Matrix Swapping II - HDU 2830 dp

Matrix Swapping II

Time Limit: 9000/3000 MS (Java/Others) Memory Limit: 32768/32768 K (Java/Others)

Total Submission(s): 1237 Accepted Submission(s): 824



Problem Description

Given an N * M matrix with each entry equal to 0 or 1. We can find some rectangles in the matrix whose entries are all 1, and we define the maximum area of such rectangle as this matrix’s goodness.

We can swap any two columns any times, and we are to make the goodness of the matrix as large as possible.



Input

There are several test cases in the input. The first line of each test case contains two integers N and M (1 ≤ N,M ≤ 1000).

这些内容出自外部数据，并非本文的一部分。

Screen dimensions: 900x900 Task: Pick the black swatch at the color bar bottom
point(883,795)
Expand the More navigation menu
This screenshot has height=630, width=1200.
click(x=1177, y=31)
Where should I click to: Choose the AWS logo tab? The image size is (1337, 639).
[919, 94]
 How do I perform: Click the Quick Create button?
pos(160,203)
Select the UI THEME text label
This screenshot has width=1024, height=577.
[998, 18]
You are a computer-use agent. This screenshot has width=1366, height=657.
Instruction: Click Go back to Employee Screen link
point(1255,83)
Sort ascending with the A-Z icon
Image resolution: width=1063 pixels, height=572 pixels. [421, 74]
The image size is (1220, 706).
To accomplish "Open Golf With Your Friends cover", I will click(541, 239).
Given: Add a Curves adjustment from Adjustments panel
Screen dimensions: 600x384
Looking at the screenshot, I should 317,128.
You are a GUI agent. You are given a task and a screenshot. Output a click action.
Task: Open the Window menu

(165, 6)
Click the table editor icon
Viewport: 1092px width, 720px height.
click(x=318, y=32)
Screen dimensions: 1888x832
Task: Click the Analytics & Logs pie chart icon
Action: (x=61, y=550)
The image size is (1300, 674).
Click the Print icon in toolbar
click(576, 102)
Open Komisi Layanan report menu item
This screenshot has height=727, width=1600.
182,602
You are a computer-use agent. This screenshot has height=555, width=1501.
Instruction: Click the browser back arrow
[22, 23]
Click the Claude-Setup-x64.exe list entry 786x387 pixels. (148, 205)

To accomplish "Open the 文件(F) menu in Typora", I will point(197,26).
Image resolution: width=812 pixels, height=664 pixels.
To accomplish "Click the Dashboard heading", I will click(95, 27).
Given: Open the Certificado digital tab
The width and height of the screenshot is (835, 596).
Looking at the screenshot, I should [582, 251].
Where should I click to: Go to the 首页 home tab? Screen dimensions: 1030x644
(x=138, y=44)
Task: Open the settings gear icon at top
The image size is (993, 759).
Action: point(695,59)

Then N lines follow, each contains M numbers (0 or 1), indicating the N * M matrix



Output

Output one line for each test case, indicating the maximum possible goodness.



Sample Input

3 4
1011
1001
0001
3 4
1010
1001
0001

Sample Output

4
2

Note: Huge Input, scanf() is recommended.

题意：交换任意列后，使得1的矩阵面积最大。

思路：还是求最大矩阵面积，只不过需要排序，具体实现看代码。

AC代码如下：

#include<cstdio>
#include<cstring>
#include<algorithm>
using namespace std;
char s[1010][1010];
int n,m,val[1010][1010],l[1010];
int main()
{ int i,j,k,ans;
  while(~scanf("%d%d",&n,&m))
  { for(i=1;i<=n;i++)
    { scanf("%s",s[i]+1);
      for(j=1;j<=m;j++)
       if(s[i][j]=='1')
        val[i][j]=val[i-1][j]+1;
       else
        val[i][j]=0;
    }
    ans=0;
    for(i=1;i<=n;i++)
    { for(j=1;j<=m;j++)
       l[j]=j;
      sort(val[i]+1,val[i]+1+m);
      val[i][0]=val[i][m+1]=-1;
      for(j=1;j<=n;j++)
       while(val[i][l[j]-1]>=val[i][j])
        l[j]=l[l[j]-1];
      for(j=1;j<=n;j++)
      ans=max(ans,val[i][j]*(m-l[j]+1));
    }
    printf("%d\n",ans);
  }
}